Very large coin values that exceed amount: the coin <= i guard means those coins are simply never consulted. No index-out-of-bounds risk.
Approach comparison
| Approach | Time | Space | Notes |
|---|---|---|---|
| Brute force recursion | O(S^n) | O(S) stack | Correct but unusable at scale |
| Top-down memoization | O(S × n) | O(S) + stack | Risk of stack overflow at S=10000 |
| Bottom-up tabulation | O(S × n) | O(S) | Best for production: no stack, cache-friendly |
| BFS | O(S × n) | O(S) | Hash-set overhead; strong when graph framing is natural |
The unbounded knapsack pattern
Coin Change is the minimum-cost variant of the unbounded knapsack problem. The "unbounded" part means each item (coin) can be used any number of times — which is why the inner loop over coins happens inside the outer loop over amounts rather than the other way around, and why dp[i - coin] refers back into the same dp array being filled rather than a previous row.

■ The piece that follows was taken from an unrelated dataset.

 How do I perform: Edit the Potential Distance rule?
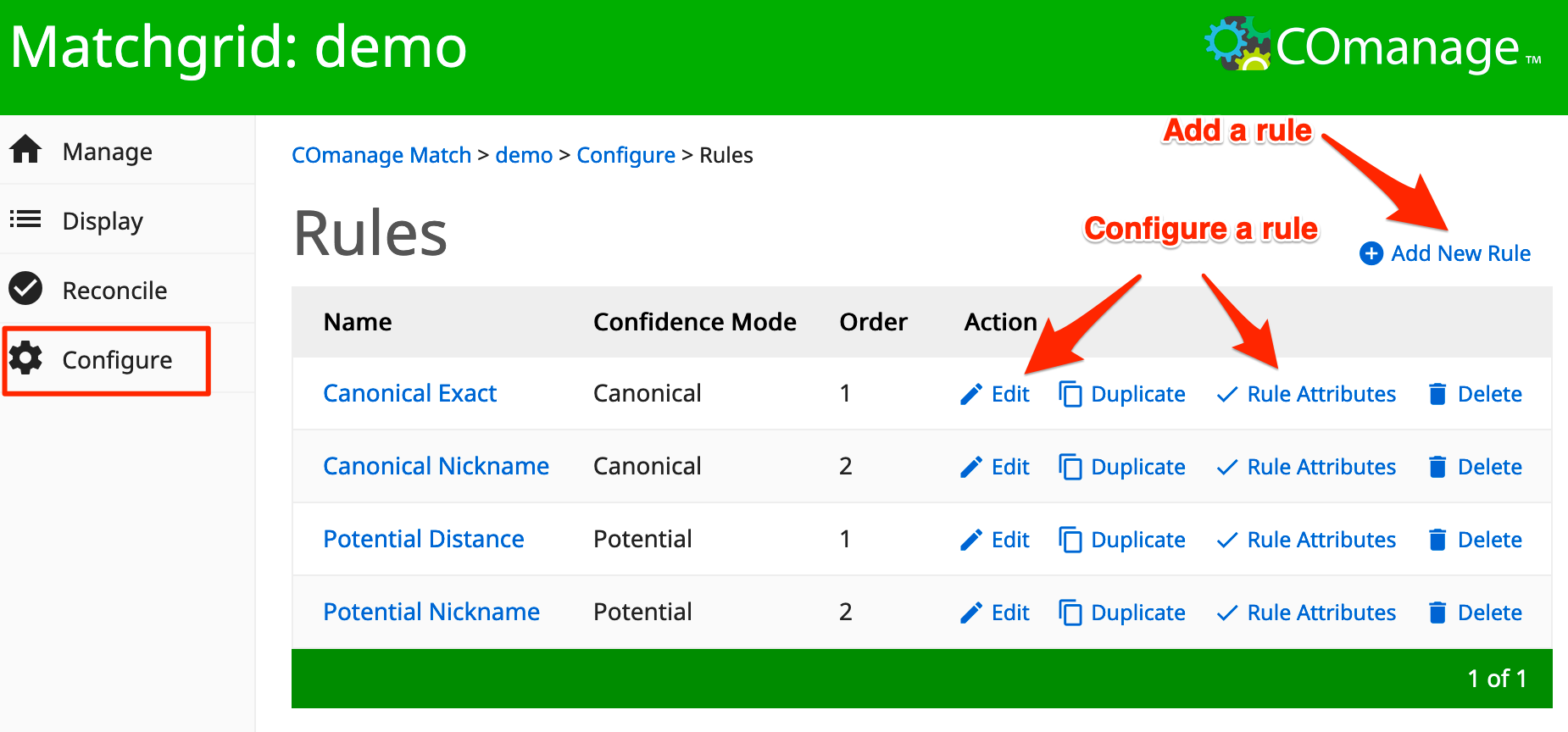(1010, 539)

The same pattern appears in LeetCode 518 (Coin Change II), which asks for the count of distinct ways instead of the minimum — the recurrence changes from min(...) to sum, but the structure is identical. LeetCode 279 (Perfect Squares) is the same problem with coins replaced by {1, 4, 9, 16, ...}. LeetCode 377 (Combination Sum IV) counts ordered ways to reach a target — the order of the loops matters there and the result is a count rather than a minimum. LeetCode 983 (Minimum Cost For Tickets) adds time-indexed state but the bottom-up table thinking transfers directly.
If you can write the recurrence dp[i] = min(dp[i], dp[i - c] + 1) for c in items from memory, you can solve all four.